During Baptist Mid-Missions’ 100th anniversary celebration in 2020, BMM President Patrick Odle issued a missions challenge for our own time:
What part does God want you to play in taking the gospel to the world? BMM would not be what BMM is today without partners, people who believed in the things I have spoken of—for 100 years.
He laid out Advance the Vision—a 20-year goal offering five ways churches and individuals can partner with Baptist Mid-Missions to advance the gospel worldwide. We are asking God to provide:
Pray daily for the Lord to send missionaries from our churches through Baptist Mid-Missions into His harvest. Read the story below, “The 100-Year Prayer Meeting,” for an outstanding example of the power of prayer in missions. Join in Dr. Odle's idea that he shared with AtV partners in early 2021: Set your alarm at 9:38 each day to pray in light of Matthew 9:38.
Become a corps of new donors giving to the Global Impact Fund to support the cause of Christ around the globe.
Store up treasure in the best investment of all— one that shapes lives for eternity.
Join the ranks of a mission agency founded on unchanging biblical principles and take the Good News to the billions of souls for whom Christ died.
Expand with us in the next century by bringing your passion and creativity to reach new places with the gospel.
We can make a difference in our own time just as the people of the 100-Year Prayer Meeting did (see story below)!
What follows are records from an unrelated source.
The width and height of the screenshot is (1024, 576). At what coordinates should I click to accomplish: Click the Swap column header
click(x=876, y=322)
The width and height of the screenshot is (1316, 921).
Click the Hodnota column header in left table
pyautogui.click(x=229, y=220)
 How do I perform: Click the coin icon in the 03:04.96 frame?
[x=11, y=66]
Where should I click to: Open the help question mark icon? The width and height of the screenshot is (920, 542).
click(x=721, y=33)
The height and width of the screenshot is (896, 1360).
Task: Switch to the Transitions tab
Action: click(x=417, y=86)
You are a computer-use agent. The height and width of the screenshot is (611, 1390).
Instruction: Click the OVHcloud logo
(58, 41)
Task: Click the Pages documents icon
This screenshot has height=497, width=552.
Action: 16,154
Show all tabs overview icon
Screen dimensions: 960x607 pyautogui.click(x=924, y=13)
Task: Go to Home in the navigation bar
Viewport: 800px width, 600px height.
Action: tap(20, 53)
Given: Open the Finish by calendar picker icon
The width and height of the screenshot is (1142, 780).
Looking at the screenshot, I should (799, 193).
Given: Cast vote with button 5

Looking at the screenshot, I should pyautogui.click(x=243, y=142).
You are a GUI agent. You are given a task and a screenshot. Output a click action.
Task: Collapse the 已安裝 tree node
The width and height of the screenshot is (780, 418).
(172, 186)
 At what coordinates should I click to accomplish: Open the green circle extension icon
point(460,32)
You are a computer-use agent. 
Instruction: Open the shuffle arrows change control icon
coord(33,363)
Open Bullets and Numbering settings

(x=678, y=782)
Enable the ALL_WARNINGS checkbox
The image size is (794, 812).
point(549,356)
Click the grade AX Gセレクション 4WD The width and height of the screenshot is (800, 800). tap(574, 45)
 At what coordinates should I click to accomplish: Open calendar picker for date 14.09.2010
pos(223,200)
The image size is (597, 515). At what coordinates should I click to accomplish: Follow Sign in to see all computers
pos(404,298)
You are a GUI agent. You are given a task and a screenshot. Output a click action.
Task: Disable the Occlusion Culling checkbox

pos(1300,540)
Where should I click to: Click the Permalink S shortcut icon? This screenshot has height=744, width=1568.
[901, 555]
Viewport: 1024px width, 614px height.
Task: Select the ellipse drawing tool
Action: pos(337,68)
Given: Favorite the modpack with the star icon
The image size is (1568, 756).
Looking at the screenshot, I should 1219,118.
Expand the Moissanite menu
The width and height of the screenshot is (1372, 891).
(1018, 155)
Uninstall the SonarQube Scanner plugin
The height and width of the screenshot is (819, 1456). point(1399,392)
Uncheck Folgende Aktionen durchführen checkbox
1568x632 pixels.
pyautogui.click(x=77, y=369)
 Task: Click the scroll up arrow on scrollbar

Become part of God’s work through Baptist Mid-Missions.
Download our Advance the Vision brochure here.
If we could see the invisible, supernatural power unleashed by persevering prayer, we would be astounded at our intercession’s impact.
Consider this example. In 1727, a German nobleman named Nikolaus von Zinzendorf set in motion what became known as the 100-Year Prayer Meeting. Zinzendorf challenged the community of Protestant refugees living on his estate to form bands for Scripture reading, discipleship, and prayer. This effort healed the community’s former spirit of dissension. With renewed passion for the Lord, 48 men and women pledged to pray daily. A 24-hour-a-day prayer chain ensued, and others continually joined them.
It continued around the world for more than 100 years.
Truly, the impact of those prayers have shaped Christianity to this day. One of the most profound transformations was on missions. In 1732, two of Zinzendorf’s community members surrendered to take the gospel to the West Indies’ slave population—with a willingness to become slaves themselves to reach them. In a flood of surrender, more community members answered the call to worldwide missions, sparking the world’s first major Protestant missionary movement.
Sixty years later, William Carey left for India, citing inspiration from these missionaries. The 100-Year Prayer Meeting also played a key role in the salvation of John Wesley. And it is likely that these centuries-long prayers laid the groundwork for the Great Awakenings of England and America in which hundreds of thousands of people were saved and Christianity was reinvigorated in these lands.